Volker Thoma, a psychologist at The University of East London, is working to improve our neurological and psychological understanding of facial recognition.
Dr Volker Thoma FHEA received an MSc (Dipl. Psych) from the University of Regensburg, Germany and worked as a Human Factors researcher at the Fraunhofer Institute of Applied Science (Stuttgart) for three years. In 2002, Volker finished his PhD at Goldsmiths’ University of London on the role of attention in object recognition, with Jules Davidoff. His research interests are mainly in attention, object and face recognition, memory, and decision making. He is using behavioral and neuroimaging techniques to investigate the role of attention in object recognition (in collaboration with Rik Henson, MRC Cambridge; Alan Richardson-Klavehn, Magdeburg; John-Dylan Haynes & Philipp Sterzer, Humboldt University Berlin) and face perception (with Nilli Lavie, ICN/UCL). He also investigates the role of heuristics in judgment and decision-making, in particular the recognition heuristics, as well as risk perception.
Recognizing Faces
How many faces can you recognise at any one time?
In most situations recognising a face is easy for us. Indeed, studies have indicated that recognising a familiar face happens automatically – meaning that it can be done without much effort and very quickly, but also that it cannot be willfully prevented.
Imagine reading a webpage with text in the centre – while a picture of someone you know is shown on the right periphery.
In controlled lab experiments, we have shown that an image of a face is always processed by your brain, even if you are not directly looking at it but concentrating on another task. So say you are looking for your car in a parking lot, and there is a familiar face somewhere. It wouldn’t matter if there was just one car or a hundred present – your brain would always pick up the familiar face.
But what if the parking lot is full of people?
In my recent work I show that our brain can only recognize a few faces in a crowd at a time.

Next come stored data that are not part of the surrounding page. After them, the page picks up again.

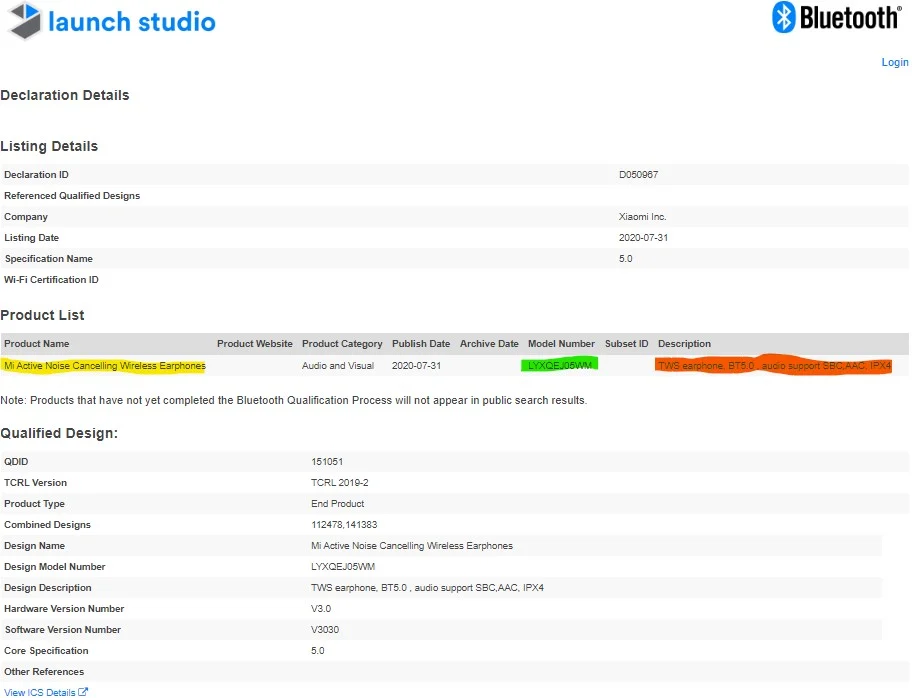The image size is (912, 698).
Task: Click the launch studio logo icon
Action: point(22,20)
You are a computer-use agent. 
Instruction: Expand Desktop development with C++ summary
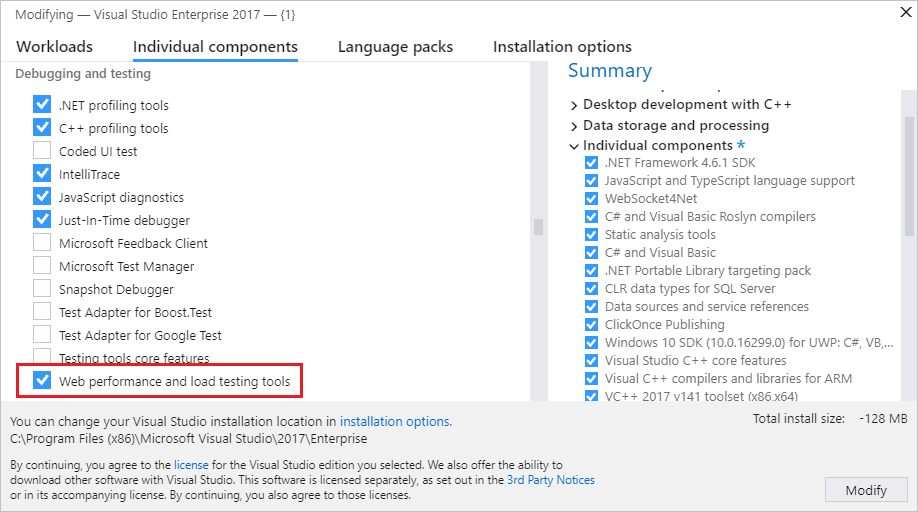tap(574, 104)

In one experiment, a famous face was shown at the center of the computer screen, and participants had to identify it. An additional face shown on the left or the right periphery was also recognised by our participants, despite being told to ignore it. However, when more faces were added to the center so as to surround the famous person, the face in the periphery was not recognised anymore.
In other words, in a crowd our face recognition ability is limited – we can only process a few faces at a time. Surprisingly, we found a similar result when the crowd contained faces that were shown upside-down.
This suggests that it’s not whole faces but parts like eyes and noses that exhaust our ability to recognize people in a crowd. Whatever the reasons, recognizing one face may be automatic, but recognizing many faces has capacity limits.
These results are important as they shed new light on how the brain processes visual information.